Busyettt!!! Apakah saya jatuh cinta padanya? Entahlah. Belakangan ini, saya kelewat sering menyaksikannya tampil di televisi. Saya bisa puyeng dan mabuk cinta. Bagiku, Sandra Dewi punya kecantikan yang khas sebagaimana anak negeri. Di banding banyak artis lainnya yang separuh Eropa dan kalau berbicara dicampur dengan aksen asing (misalnya kalau menyebut kata becek dengan beychek), maka Sandra justru sangat Indonesia. Memang, ia punya wajah oriental atau kecina-cinaan.
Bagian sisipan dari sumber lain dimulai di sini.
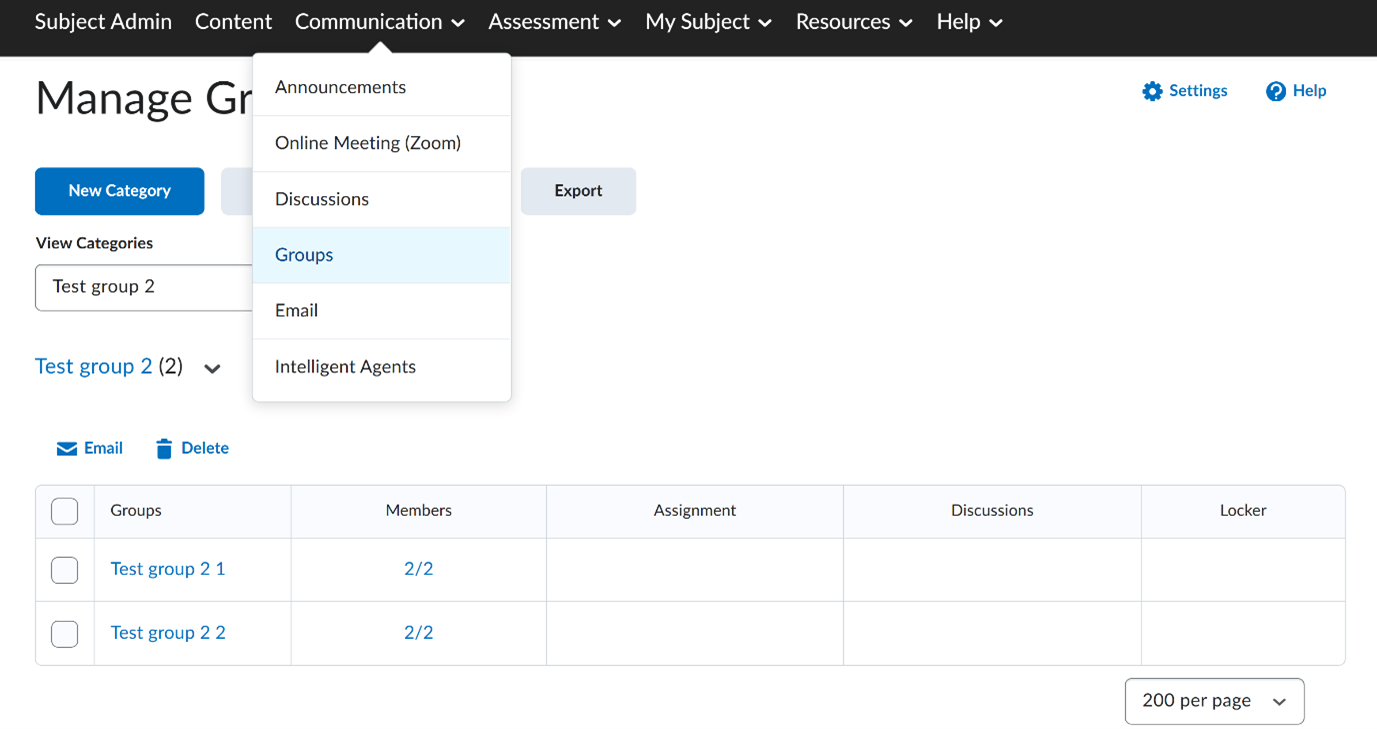Select Announcements from the Communication menu
The width and height of the screenshot is (1377, 729).
pos(340,87)
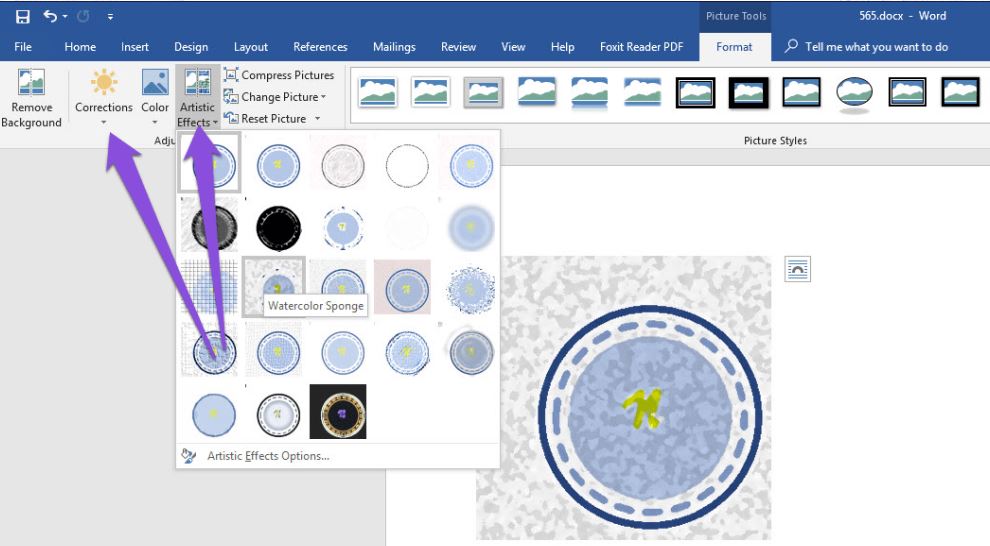The image size is (990, 546).
Task: Open the Mailings ribbon tab
Action: pos(394,47)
Tapi, bukankah wajah seperti itu sudah ada dalam khasanah kultural bangsa ini sejak lama dan didengungkan dalam berbagai teks kuno? Bahkan lontara atau kitab kuno orang Bugis –yang terbuat dari daun lontar-- menyebut kata cantik dengan kata mattappa cina atau berwajah seperti orang Cina. Artinya, wajah itu sangat khas dan bersifat kultural dan sejak dulu sudah menjadi khasanah kekayaan negeri ini.

Ditambah dengan fakta bahwa ia berasal dari Pangka Pinang, di dekat kota Palembang. Palembang adalah pemukiman yang didirikan orang Cina dan berasal dari kata Po Lim Pang yang –kalau tak salah—dibangun oleh murid Laksamana Cheng Ho. Apalagi, ia berasal dari latar keluarga yang secara ekonomi termasuk golongan menengah ke bawah yang datang ke Jakarta demi mencari peruntungan nasib. Dengan berbagai fakta tersebut, kian bertambah rasa simpatiku pada Sandra Dewi.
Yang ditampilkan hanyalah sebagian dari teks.